The duo moved to town at the same time and construction began in May 2019. When the 3,200 square-foot space opened that August, with its vintage vinyl floors, pieces by local artists, and kitschy touches—just check out the Dolly Parton pinball machine—it was clear from the jump that this wasn’t just a taproom. It was a queer haven.
“We refer to it as a queer clubhouse,” Borg says. “We love that it really invites this cross-section of people from the queer community, to the straight community, to families. All the while, we’re trying to make sure that people know this is a queer space. And that’s sometimes not a given when you’re talking about a brewery.”
This “we’re here, we’re queer, we drink beer,” ethos was why they started the brand in the first place. “I think people in the LGBTQ community, they’re not shunned from the beer community, but they’re not really seen as a potential market,” Hartley says. Borg adds, “Part of where the brand comes from is this notion that you would see rainbows slapped on a tap handle or on a product for Pride month, and I think most queer people know that feeling of being pandered to, where it feels inauthentic. So we really wanted to be a true queer beer company that was by and of this community.”
Part of that community focus is their mission of “draftivism,” where 15% of the brewery’s profits go to progressive and local causes. From Rainbow Railroad, to Indivisible Mass Coalition, to the Provincetown Conservation Trust, “We figured that draftivism would serve as the backbone of what we’re doing, and that would hopefully resonate with people,” he continues. “We’re building community and they can be a part of it, too.”

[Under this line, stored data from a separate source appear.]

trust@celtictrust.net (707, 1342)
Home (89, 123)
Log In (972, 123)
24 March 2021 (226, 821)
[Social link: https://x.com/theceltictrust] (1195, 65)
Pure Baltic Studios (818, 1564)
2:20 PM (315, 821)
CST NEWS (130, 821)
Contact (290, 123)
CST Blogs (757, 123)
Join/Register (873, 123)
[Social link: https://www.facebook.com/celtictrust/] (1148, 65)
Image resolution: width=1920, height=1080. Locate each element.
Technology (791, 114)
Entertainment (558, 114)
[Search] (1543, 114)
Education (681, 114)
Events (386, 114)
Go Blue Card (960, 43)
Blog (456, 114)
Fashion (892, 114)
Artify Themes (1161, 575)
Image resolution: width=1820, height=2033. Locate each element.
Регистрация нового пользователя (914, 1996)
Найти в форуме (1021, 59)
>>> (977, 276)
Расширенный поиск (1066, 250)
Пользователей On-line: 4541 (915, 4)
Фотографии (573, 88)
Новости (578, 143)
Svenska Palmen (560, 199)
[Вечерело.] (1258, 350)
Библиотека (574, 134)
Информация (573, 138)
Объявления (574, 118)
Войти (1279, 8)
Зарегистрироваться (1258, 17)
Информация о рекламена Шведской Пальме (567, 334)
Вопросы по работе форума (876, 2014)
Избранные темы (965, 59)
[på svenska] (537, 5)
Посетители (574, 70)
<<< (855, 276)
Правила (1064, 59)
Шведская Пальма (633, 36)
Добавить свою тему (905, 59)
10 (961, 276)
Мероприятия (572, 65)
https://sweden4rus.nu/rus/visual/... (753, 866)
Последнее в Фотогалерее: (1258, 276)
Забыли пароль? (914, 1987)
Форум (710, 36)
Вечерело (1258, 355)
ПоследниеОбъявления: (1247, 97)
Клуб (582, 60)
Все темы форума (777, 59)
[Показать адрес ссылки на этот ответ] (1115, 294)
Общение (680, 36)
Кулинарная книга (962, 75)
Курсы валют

The Ptown and queer community of course extends beyond this corner of the Cape, and soon Provincetown Brewing Co. brews will, too. “We’re taking the idea of ‘we are queer beer,’ along with our draftivism work, and we’re going to export that into new markets and really be the queer beer brand of choice for a queer beer drinkers far and wide,” Borg says.
You can already find their brews around the Cape and Boston, but now they’re thinking bigger. Back in February, the team took a trip to California, where they met with distributors and owners of gay spaces who were excited about what’s brewing in Provincetown. Soon, folks around Los Angeles and Palm Springs—and hopefully beyond—will spot the Provincetown Brewing Co. beer tap at their favorite watering holes, and order some of that seaside bliss.
“Ptown is a lot of people’s favorite vacation spot and they want to have that memory when they’re back home,” Hartley says. “So I’m happy to be part of that, and happy that Ptown is at the forefront of that queer brewing community.”